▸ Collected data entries
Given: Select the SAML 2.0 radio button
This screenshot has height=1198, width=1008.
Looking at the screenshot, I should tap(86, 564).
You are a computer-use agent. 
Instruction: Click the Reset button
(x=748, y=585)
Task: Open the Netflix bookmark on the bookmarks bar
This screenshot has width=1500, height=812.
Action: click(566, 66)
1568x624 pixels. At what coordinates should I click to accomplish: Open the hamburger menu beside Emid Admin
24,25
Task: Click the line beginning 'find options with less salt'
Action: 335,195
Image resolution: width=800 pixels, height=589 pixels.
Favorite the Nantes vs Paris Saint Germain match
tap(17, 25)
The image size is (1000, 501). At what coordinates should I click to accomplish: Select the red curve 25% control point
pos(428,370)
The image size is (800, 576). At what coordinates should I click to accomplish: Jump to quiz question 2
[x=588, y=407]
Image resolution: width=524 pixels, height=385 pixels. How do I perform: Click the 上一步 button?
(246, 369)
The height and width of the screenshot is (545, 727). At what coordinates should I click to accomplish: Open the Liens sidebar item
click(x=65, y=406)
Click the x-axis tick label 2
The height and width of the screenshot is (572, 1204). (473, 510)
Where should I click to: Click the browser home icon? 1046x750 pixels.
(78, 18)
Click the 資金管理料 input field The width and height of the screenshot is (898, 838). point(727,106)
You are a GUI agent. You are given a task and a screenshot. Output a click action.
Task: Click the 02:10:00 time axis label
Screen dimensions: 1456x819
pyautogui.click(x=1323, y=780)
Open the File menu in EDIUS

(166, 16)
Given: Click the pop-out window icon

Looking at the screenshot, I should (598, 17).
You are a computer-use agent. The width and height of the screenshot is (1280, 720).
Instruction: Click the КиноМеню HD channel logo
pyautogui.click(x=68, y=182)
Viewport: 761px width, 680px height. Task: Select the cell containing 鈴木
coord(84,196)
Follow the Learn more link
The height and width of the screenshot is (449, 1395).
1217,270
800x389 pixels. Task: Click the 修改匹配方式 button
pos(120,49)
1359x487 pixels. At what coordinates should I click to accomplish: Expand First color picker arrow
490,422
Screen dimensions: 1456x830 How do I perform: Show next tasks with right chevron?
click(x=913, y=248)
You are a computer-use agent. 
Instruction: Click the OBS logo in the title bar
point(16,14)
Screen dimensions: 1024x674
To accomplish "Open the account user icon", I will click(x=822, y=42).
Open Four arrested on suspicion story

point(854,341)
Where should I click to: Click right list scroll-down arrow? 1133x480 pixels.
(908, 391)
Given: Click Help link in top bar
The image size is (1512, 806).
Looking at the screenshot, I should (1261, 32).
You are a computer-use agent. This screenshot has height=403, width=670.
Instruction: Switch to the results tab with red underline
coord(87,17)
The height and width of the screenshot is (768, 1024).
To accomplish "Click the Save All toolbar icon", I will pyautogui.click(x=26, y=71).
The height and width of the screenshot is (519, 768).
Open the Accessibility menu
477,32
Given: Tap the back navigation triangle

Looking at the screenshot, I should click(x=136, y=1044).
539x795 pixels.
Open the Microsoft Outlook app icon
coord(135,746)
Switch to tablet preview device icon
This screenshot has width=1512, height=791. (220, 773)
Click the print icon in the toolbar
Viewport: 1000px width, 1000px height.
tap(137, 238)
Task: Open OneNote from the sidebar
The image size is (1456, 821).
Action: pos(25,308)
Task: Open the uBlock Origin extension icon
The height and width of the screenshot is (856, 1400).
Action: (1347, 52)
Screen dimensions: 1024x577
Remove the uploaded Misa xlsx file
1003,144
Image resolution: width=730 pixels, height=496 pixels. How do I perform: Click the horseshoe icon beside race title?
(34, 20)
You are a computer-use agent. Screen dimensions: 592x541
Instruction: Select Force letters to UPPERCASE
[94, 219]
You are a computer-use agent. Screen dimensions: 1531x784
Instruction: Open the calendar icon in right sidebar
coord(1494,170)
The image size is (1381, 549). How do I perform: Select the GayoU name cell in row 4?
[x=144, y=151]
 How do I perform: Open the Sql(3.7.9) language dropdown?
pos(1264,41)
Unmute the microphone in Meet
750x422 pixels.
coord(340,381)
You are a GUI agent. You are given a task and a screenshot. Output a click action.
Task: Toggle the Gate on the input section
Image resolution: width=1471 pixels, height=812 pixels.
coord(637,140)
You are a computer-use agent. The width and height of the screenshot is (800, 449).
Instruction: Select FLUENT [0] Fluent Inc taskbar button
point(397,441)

▸ WHAT THE TASK REQUIRES
Repeat the items word for word from the beginning up to and including the line that contains "tap(17, 25)".

▸ SOLUTION TO THIS EXERCISE
Given: Select the SAML 2.0 radio button
This screenshot has height=1198, width=1008.
Looking at the screenshot, I should tap(86, 564).
You are a computer-use agent. 
Instruction: Click the Reset button
(x=748, y=585)
Task: Open the Netflix bookmark on the bookmarks bar
This screenshot has width=1500, height=812.
Action: click(566, 66)
1568x624 pixels. At what coordinates should I click to accomplish: Open the hamburger menu beside Emid Admin
24,25
Task: Click the line beginning 'find options with less salt'
Action: 335,195
Image resolution: width=800 pixels, height=589 pixels.
Favorite the Nantes vs Paris Saint Germain match
tap(17, 25)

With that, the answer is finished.